— Спасибо, спасибо, ничего, — ответил пожилой поэт, и, когда тишина стала уж вовсе невыносимой, скромнехонько попросил:
— Не дадите ли вы мне стаканчик водицы...
— И на кой тебе эта вода, мил человек, — диву дался бригадир. — Потерпи немного, и мы такого вина поднесем, что... — и, вдруг почувствовал смущение: вода, мол, все-таки есть вода, — бросил через плечо: — Принеси-ка, парень.
Странно как-то получалось: будто и хотели люди заговорить друг с другом, да что-то не вязалось у них, не клеилось. И кто его знает, что было тому виной. Может быть, то, что они только что познакомились друг с другом; может, то, что одни были деревенские, а другие горожане; а возможно, и то, что все поэты были при галстуках, а хозяева — в распахнутых у ворота рубахах — за исключением, правда, председателя, но и у него тоже иссякли слова.

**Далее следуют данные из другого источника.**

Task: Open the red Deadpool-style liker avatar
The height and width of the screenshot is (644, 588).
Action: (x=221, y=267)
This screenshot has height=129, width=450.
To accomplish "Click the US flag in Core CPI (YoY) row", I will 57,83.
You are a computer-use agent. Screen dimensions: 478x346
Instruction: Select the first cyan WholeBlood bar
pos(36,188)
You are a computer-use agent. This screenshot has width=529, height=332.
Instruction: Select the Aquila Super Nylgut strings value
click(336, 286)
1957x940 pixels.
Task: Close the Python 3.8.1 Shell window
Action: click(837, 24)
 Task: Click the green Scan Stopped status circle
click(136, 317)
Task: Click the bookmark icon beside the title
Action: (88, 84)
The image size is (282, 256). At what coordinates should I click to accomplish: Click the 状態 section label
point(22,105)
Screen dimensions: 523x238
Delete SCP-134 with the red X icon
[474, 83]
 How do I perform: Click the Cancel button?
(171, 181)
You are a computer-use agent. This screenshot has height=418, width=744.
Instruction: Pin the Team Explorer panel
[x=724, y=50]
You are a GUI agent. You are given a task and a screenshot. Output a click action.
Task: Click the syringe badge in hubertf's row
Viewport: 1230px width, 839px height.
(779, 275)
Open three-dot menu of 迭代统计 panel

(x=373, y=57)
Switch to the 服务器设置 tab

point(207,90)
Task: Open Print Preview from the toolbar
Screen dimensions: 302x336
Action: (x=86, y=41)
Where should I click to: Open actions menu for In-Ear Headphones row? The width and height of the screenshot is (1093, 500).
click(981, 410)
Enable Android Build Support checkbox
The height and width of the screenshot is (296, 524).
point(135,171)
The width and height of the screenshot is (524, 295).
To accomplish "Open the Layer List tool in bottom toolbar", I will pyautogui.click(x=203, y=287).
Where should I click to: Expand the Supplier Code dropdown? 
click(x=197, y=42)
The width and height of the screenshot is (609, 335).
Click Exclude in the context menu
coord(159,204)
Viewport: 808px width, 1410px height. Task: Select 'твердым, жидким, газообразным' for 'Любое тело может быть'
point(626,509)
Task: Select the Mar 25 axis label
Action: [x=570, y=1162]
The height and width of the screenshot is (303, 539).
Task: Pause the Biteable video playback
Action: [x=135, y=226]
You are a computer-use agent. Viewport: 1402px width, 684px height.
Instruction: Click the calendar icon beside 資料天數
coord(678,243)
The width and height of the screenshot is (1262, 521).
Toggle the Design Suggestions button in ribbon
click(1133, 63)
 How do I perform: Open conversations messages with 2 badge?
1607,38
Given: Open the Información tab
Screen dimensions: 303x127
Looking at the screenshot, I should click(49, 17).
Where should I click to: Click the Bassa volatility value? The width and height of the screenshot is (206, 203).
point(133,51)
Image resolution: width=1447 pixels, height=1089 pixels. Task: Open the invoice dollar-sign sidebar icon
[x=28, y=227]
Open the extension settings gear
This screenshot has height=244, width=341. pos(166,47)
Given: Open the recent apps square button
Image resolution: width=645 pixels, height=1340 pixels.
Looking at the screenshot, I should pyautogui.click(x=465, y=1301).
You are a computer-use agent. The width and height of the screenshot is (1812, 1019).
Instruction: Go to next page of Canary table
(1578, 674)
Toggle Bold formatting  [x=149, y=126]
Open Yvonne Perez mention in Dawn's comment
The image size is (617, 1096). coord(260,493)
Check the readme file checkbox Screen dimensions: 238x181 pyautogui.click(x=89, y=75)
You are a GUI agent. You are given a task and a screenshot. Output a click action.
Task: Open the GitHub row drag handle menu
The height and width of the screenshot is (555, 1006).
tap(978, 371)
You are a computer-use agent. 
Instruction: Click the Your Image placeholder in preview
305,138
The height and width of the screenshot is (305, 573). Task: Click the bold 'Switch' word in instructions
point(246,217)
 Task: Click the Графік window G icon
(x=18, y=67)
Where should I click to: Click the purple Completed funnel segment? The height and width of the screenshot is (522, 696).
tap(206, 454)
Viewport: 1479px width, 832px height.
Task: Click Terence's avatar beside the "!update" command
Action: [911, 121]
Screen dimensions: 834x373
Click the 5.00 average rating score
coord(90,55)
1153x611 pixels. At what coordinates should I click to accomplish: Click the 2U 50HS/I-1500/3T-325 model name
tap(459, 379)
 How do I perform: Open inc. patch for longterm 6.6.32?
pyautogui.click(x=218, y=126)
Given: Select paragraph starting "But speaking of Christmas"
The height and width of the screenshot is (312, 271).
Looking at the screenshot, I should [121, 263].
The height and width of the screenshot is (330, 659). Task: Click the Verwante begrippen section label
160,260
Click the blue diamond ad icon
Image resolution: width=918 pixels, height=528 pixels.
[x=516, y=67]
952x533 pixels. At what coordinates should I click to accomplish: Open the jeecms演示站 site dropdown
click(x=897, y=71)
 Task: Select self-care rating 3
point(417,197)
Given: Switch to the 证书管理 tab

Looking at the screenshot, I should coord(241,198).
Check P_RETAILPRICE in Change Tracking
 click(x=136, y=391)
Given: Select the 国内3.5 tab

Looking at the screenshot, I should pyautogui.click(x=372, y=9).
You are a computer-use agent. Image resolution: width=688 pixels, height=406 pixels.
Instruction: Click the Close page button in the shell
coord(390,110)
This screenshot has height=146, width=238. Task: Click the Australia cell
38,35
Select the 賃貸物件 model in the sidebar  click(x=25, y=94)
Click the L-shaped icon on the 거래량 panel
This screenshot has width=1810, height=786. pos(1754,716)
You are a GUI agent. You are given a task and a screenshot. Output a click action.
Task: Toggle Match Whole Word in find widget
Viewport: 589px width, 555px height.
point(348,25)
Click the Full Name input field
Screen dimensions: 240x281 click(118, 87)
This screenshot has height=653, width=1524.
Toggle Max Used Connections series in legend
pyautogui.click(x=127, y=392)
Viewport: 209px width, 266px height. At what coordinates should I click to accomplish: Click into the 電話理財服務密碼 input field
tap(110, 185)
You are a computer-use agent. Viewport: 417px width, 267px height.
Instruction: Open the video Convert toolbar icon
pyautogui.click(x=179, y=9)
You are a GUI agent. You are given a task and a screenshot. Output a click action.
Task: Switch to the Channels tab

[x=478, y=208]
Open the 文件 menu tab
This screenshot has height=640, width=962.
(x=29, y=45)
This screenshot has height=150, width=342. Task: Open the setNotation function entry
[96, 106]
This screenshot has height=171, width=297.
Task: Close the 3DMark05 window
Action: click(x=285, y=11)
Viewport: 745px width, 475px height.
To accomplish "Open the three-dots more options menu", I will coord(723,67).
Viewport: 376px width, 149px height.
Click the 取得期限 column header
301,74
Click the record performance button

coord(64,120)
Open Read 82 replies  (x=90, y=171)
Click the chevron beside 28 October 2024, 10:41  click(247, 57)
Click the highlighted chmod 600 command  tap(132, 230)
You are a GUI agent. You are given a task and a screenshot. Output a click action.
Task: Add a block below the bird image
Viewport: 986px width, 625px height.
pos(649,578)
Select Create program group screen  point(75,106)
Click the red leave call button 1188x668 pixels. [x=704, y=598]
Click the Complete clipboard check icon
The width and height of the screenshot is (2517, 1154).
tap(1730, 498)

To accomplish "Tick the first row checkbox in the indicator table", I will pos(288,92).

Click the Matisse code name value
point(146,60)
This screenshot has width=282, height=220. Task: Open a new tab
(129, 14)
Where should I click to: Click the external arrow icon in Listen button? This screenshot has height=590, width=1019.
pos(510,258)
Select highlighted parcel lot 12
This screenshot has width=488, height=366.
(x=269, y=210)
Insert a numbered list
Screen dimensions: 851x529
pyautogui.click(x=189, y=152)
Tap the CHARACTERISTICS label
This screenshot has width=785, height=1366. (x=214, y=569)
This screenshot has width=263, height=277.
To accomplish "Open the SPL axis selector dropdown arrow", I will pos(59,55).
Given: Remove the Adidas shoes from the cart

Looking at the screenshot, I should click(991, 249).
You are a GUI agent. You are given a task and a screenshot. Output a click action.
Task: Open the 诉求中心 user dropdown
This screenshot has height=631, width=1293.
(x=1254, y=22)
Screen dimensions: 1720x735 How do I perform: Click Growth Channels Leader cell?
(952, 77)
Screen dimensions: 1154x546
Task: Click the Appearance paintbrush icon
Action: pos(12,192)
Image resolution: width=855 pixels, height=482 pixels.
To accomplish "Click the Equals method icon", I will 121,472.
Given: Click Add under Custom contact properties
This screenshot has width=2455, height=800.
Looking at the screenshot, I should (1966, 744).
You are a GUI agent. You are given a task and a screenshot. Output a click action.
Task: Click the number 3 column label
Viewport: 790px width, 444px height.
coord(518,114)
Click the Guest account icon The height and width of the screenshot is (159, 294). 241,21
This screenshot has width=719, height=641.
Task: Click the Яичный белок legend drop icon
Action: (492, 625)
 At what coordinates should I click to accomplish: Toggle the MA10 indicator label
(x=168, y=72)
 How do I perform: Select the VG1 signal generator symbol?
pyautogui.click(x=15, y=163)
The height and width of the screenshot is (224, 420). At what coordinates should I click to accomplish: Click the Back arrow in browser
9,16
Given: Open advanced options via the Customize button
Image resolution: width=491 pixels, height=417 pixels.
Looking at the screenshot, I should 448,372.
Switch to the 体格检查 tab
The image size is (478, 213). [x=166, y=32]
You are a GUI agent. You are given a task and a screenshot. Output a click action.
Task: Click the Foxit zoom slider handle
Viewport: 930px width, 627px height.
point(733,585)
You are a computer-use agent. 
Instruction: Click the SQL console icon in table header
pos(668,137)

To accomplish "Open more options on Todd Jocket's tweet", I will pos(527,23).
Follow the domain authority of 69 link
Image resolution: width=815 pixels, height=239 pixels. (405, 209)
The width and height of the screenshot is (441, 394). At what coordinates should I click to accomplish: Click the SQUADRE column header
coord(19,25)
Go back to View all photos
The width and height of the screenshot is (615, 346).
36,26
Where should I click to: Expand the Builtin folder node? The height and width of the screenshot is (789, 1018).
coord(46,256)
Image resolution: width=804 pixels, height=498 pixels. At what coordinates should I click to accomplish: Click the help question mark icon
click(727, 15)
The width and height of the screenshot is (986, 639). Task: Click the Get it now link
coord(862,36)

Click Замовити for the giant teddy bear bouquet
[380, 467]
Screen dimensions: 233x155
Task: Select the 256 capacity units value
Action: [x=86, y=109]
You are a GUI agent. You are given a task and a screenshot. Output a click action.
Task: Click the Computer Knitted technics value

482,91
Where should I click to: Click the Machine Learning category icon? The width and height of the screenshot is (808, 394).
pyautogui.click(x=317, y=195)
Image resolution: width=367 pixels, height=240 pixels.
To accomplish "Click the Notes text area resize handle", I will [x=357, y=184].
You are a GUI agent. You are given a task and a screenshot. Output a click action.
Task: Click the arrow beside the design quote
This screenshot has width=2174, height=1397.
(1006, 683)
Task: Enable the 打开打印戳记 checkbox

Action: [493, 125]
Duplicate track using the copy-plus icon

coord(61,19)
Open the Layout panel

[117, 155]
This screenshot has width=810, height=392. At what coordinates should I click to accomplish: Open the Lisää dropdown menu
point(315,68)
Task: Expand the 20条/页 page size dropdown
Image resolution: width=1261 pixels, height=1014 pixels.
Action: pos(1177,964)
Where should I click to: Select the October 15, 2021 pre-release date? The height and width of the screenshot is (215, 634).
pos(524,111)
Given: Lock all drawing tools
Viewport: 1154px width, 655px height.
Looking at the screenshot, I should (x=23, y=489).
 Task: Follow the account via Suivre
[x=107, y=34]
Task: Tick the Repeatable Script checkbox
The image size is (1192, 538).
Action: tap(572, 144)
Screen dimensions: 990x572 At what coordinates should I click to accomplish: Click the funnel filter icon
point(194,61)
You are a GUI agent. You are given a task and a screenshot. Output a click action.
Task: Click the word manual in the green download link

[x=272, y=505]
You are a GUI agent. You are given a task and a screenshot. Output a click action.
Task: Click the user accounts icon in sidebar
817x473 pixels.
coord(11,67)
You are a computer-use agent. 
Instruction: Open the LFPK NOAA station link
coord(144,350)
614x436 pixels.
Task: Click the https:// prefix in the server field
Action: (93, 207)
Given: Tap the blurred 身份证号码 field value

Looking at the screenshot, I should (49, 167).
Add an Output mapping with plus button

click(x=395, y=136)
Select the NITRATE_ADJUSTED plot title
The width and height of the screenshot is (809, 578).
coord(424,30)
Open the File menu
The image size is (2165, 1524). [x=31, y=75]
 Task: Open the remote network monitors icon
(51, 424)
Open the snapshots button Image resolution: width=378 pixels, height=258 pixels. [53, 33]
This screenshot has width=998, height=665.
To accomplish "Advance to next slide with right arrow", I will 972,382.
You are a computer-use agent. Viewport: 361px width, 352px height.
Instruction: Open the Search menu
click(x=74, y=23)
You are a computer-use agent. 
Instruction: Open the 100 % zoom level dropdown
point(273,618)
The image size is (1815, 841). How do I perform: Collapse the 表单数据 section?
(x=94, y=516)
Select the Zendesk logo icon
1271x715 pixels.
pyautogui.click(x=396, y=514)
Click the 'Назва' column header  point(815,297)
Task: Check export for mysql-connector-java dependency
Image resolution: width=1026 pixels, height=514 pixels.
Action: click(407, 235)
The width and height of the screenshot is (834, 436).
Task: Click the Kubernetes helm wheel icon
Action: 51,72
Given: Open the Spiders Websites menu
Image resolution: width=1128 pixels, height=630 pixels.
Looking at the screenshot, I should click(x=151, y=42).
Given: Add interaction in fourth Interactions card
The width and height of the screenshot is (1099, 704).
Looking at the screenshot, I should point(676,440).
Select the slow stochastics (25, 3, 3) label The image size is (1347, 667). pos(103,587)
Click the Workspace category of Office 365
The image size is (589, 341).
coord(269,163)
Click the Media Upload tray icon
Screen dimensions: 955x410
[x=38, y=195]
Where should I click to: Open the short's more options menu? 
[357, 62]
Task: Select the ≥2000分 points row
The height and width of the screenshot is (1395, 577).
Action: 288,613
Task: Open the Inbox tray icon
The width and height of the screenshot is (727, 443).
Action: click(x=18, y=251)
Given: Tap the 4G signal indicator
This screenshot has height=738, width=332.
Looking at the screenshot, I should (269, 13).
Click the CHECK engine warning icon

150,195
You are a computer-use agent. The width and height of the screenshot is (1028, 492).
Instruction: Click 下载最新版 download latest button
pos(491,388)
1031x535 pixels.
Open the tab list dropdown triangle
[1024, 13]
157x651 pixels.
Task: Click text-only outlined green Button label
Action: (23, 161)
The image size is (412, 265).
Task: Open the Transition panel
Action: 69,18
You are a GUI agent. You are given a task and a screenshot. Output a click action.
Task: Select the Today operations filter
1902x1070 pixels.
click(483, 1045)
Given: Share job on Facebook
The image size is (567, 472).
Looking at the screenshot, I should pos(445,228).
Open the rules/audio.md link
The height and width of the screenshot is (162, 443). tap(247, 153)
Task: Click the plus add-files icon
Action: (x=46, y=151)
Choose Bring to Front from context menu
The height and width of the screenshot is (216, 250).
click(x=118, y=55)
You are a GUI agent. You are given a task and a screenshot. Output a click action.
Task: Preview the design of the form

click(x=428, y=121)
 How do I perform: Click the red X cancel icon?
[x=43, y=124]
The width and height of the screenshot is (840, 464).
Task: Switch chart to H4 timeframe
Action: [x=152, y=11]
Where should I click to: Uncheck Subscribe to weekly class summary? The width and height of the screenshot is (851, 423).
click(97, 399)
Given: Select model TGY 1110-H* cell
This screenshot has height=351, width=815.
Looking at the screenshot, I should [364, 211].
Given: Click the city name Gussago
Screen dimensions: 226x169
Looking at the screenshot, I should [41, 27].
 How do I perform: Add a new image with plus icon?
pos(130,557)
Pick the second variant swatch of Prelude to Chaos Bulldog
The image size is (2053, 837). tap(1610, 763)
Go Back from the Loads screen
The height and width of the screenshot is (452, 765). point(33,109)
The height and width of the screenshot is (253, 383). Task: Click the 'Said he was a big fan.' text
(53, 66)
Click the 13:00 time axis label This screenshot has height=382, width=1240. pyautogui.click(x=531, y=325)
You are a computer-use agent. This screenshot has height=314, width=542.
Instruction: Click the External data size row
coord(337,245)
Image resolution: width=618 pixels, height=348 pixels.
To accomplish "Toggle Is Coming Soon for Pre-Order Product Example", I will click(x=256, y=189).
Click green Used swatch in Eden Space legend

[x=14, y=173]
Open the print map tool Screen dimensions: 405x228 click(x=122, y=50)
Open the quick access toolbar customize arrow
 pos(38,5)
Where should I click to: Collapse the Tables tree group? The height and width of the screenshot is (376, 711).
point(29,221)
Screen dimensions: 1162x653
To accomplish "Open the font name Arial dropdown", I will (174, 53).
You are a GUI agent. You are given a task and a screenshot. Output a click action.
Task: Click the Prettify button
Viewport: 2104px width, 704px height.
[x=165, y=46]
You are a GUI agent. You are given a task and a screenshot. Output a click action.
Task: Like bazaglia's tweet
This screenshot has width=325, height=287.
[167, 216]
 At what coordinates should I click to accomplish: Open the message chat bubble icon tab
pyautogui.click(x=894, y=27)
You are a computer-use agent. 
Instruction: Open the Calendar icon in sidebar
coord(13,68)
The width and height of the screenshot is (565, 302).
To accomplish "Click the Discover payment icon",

И, вдруг послышалась дробь барабана, за ним вступили кларнет и аккордеон, и тяжко сдавленный общим безмолвием воздух зашевелился, тронутый там-сям вкрапленностями первых танцевальных: движений; а уже вовсю разливался задорный, подмывающий пуститься в пляс мотив; кто-то первый ударил в ладоши, его поддержали другие: «А ну, шире круг, шире круг», — выкрикнул кларнетист и снова поспешно сунул в рот мундштук своего инструмента: барабанщик тоже разгорячился, да и люди, сомкнувшиеся в круг, старательно хлопали в ладоши, а хозяева подталкивали, друг друга в плечо — давай-ка, давай, мол, в круг, нечего топтаться на месте. «А ну, таши, тааши!»[7] — выкрикнул барабанщик и, отбросив назад голову, во всю мочь затарахтел в барабан.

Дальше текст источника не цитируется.